Santa Barbara Island State Marine Reserve/Federal Marine Reserve

island covered in green grass


Santa Barbara Island is the smallest of the California Channel Islands, covering only one square mile in area. Nearly 13 square miles of ocean waters off the island are protected within the Santa Barbara Island State Marine Reserve (SMR), however. Where the SMR ends at three nautical miles from shore, the federal Santa Barbara Island Marine Reserve (FMR) continues farther offshore to meet the outer boundary of the surrounding Channel Islands National Marine Sanctuary.

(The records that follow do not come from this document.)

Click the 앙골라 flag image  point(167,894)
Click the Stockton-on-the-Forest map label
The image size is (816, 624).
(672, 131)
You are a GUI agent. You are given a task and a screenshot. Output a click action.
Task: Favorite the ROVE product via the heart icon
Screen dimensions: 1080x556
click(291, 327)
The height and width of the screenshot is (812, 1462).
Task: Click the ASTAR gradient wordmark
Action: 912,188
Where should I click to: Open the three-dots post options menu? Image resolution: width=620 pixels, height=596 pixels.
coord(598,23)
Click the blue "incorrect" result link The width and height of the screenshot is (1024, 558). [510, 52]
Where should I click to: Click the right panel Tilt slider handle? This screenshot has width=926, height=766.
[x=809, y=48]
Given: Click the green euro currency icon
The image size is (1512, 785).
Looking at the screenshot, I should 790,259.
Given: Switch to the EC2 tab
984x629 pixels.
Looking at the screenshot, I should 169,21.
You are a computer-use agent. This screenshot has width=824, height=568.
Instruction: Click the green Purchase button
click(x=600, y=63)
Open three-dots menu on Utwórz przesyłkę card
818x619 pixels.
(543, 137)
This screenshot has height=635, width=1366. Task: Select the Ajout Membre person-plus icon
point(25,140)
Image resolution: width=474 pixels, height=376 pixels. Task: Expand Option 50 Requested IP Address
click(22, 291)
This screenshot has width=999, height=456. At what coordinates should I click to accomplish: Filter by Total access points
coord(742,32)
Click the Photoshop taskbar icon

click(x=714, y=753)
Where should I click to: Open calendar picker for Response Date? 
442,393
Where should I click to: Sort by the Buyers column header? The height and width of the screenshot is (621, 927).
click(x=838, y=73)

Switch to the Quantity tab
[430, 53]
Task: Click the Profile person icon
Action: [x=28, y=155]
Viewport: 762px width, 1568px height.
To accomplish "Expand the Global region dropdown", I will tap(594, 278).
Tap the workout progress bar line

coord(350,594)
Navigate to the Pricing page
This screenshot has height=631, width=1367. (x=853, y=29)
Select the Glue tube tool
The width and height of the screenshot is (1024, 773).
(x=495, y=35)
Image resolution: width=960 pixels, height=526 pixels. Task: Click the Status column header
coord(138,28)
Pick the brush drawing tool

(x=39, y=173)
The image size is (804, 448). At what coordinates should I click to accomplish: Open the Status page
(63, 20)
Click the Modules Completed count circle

Santa Barbara Island SMR lies on the southeastern side of the island and reaches depths greater than 1,600 feet. The SMR protects mostly sandy seafloor habitat. Fish and invertebrates such as garibaldi, rockfish, California spiny lobster, sea stars, and sea urchins are abundant in the SMR.

Most of the coastline around the island is rocky with some steep cliffs, which makes it the ideal location for animals seeking refuge, particularly nesting seabirds like California brown pelicans, cormorants, Western gulls, storm-petrels, and Scripps’ murrelet. Other notable inhabitants of the island that benefit from its protected status include northern elephant seals, California sea lions, and harbor seals.


It is unlawful to injure, damage, take, or possess any living, geological, or cultural marine resource.

California Code of Regulations Title 14, Section 632(b)(116)(opens in new tab)

Note: The state and federal marine reserves share identical regulations.

Quick Facts

These facts are for the state marine reserve only.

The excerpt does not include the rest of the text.